Brad A. Wisener
BU310 Fundamentals of Management
What Viewpoints is Adams expressing about work and careers? In your opinion what impact did Adam’s viewpoint have on his choice to eave corporate job and become an entrepreneur? In Dilbert, Scott Adams depicts management from an antagonistic point of view. He’s obviously had enough experience in the corporate world to realize that there are a few simple truths, like the best candidate doesn’t always get the job, some people will take credit for your work, and people tend to get promoted to their level of incompetence. Obviously, Adams wasn’t getting a lot of job satisfaction and felt like there had to be a better way to make a living. I don’t believe that Adam’s is as negative toward management as the cartoon depicts but there is some truth in his humor and people can relate to that. What sources of information and expertise did Adams use in starting and developing his business? Did the startup of the Dilbert cartoon follow the typical pattern of entrepreneurial startups? Why or Why not? At first, Adams pulled his concepts for Dilbert from his personal experiences working for a bank and other various places. As the cartoon gained popularity and Adams became a full time cartoonist, he exercised a very simple but effective marketing technique.
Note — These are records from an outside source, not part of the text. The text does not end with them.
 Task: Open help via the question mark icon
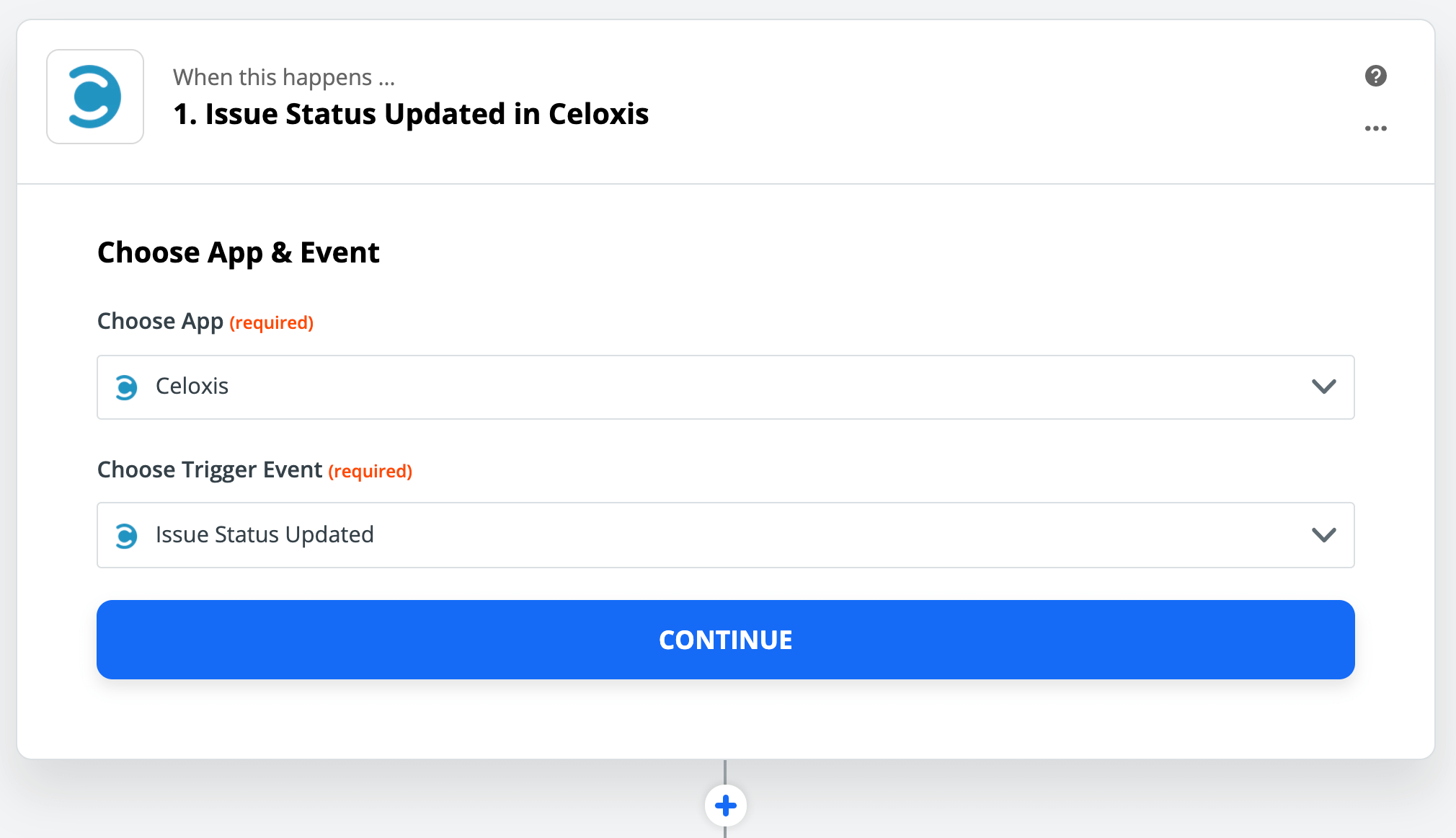1375,76
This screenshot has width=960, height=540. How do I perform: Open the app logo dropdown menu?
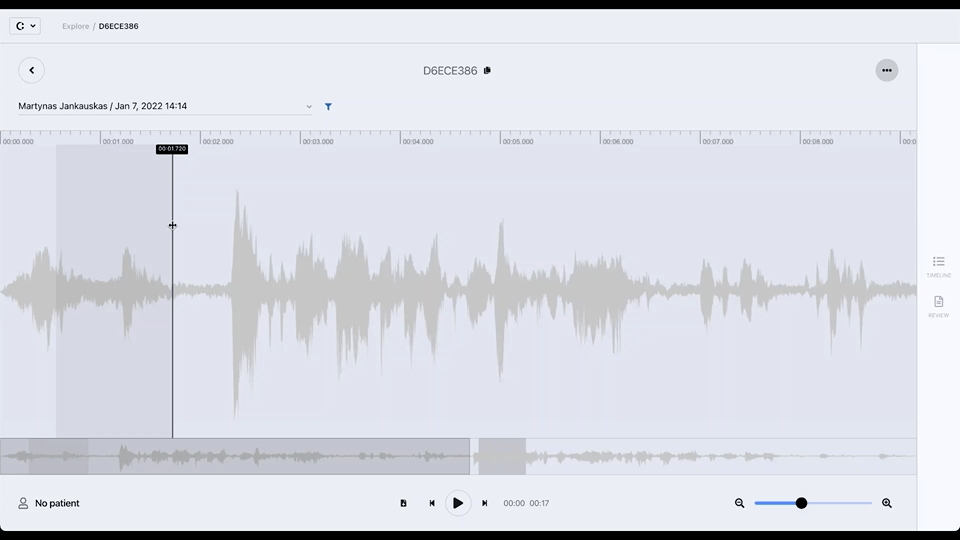25,26
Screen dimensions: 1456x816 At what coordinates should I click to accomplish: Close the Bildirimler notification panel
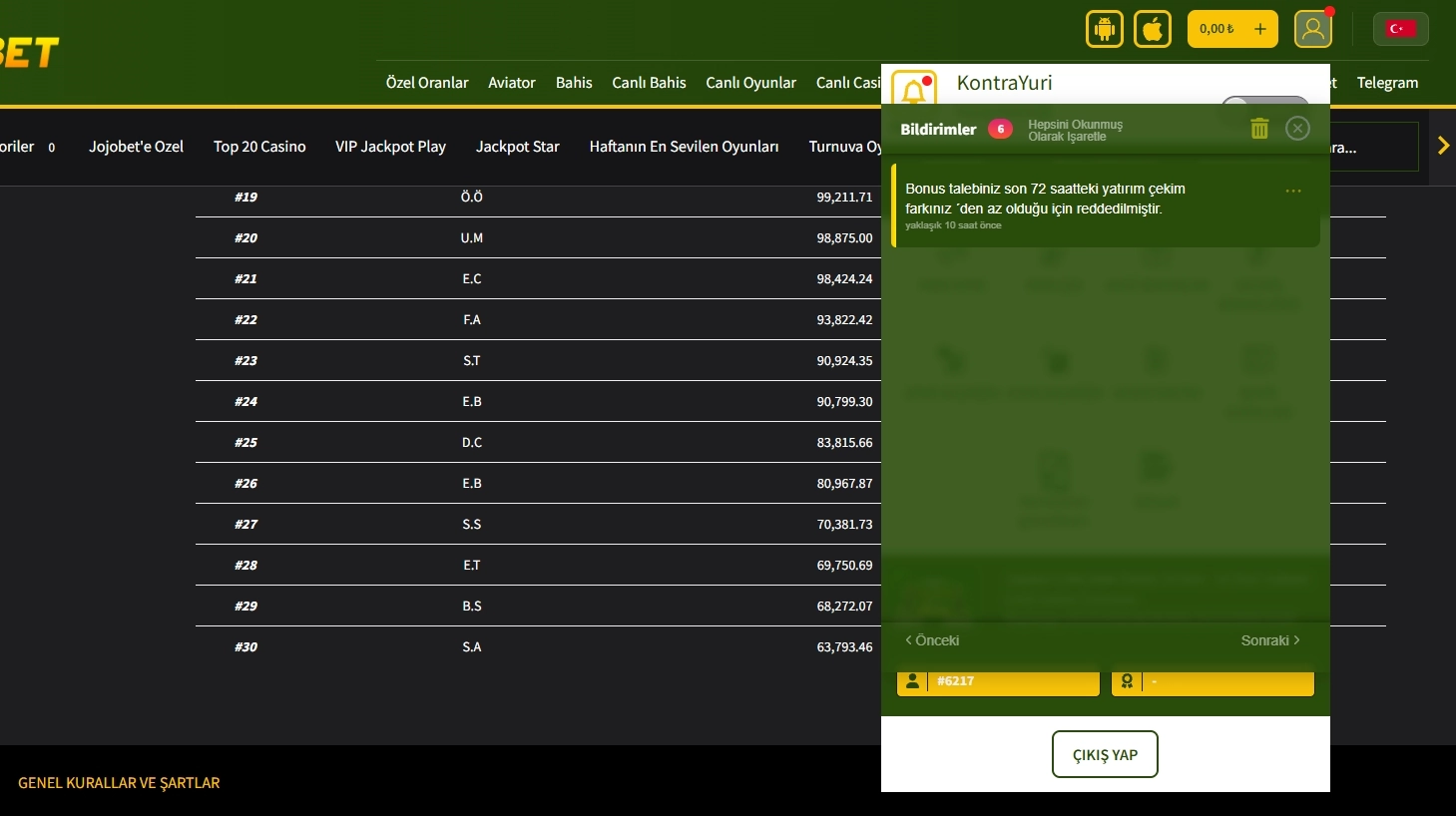tap(1297, 128)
He asked his customer what they wanted. By displaying his email address on his cartoons, he devised a simple open feedback system where he could actually pull ideas for Dilbert from his readers. I’m sure he receives emails all the time depicting true life experiences. I don’t think that you could call Dilbert as a classic startup though. Adams had the advantage of starting Dilbert while he was still working. Many entrepreneurs must make a bigger commitment and incur more ricks to realize their dreams. What makes Adam really bright is this. Once Dilbert started gaining popularity, Adams was keen enough to realize that,...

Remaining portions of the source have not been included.